History of miso
There is a proverb from the Edo era stating that rather than paying a doctor, you should use your money at the miso shop. In Japanese: ｢医者に金を払うよりも、みそ屋に払え」
The origin of miso is contested. One theory states that it may have arrived with a Chinese convoy, while another says that it could originate from a fish sauce like product which was popular during the Yayoi period (c. 300 BCE c. 250 CE). Regardless of its origin, miso soon began its gradual rise to popularity, bursting into the mainstream during the Edo period. A wide range of varieties developed depending on regional conditions, ingredients and aging methods—and almost every farmer had their own type of miso. Miso is made by fermenting soybeans with salt and koji (a type of mold), but many makers add other ingredients such as barley, rice and seaweed in order to create a unique flavor profile.
Fermented miso paste contains necessary bacteria (probiotics) for a happy stomach, along with an abundance of vitamins and minerals, such as protein, vitamin K and Zinc.
What are the different types of miso?
Miso is often characterized by its salty taste, but there are several variations of the paste with different levels of saltiness and flavor profiles. They are typically identified by their colors, which vary based on the ingredients and fermenting period. The most common variations of miso are:
- Shiro miso: White miso which is fermented no longer than two months. It is made with rice and soybeans and has a slightly sweet taste.
- Aka miso: Red miso which has a longer fermentation process (up to three years). This miso has a saltier and deeper flavour than shiro miso and is commonly used in miso soup.
- Awase miso: Awase refers to a blended variety, made from both white and red miso.
How to use the various types of miso in your cooking?
In Kanto (think: Tokyo, Chiba, Yokohama etc.), red miso is popular, while in Kansai (the Osaka and Kyoto region) white miso is more commonly used. While there are variations to the exact taste, all types of miso add a certain depth of flavour – umami, and a bit of salt to the dish. It can be used in a range of plant-based dishes to give them just a bit of extra flavour, or even in baking.
Especially shiro miso works well in different types of desserts as it leans in a savory but sweet direction, though as it contains salt it also works as a salt replacer.
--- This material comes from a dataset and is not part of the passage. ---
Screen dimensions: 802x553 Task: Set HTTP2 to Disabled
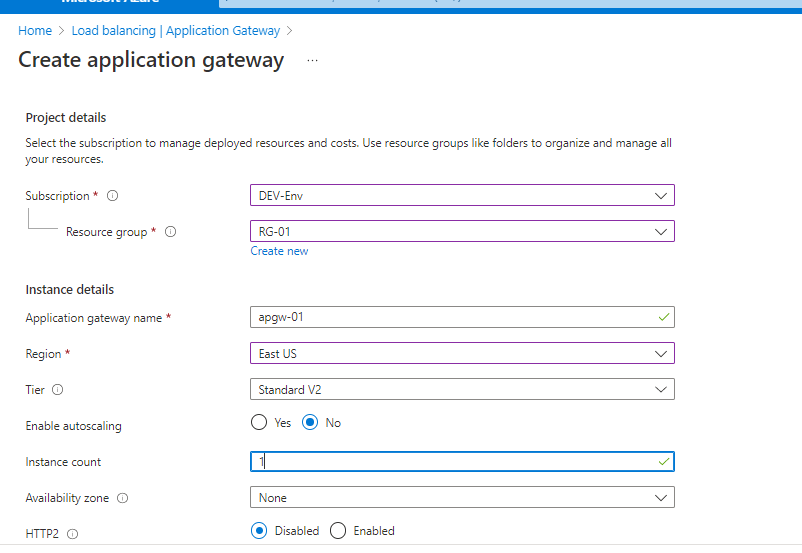pyautogui.click(x=260, y=531)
In addition to the added depth of flavour, a spoon of miso in the recipe means extra nutrients and probiotics for the stomach.
Today, miso is an unquestionable part of a healthy Japanese breakfast, and an integral seasoning in soup and other dishes. The smooth, fermented paste is often the key ingredient in creating a rich depth of flavor in otherwise simple dishes, such as miso braised vegetables.
Tips for cooking with miso
When cooking with miso, make sure it does not boil. The high heat destroys some of its nutritional components and saps its flavour.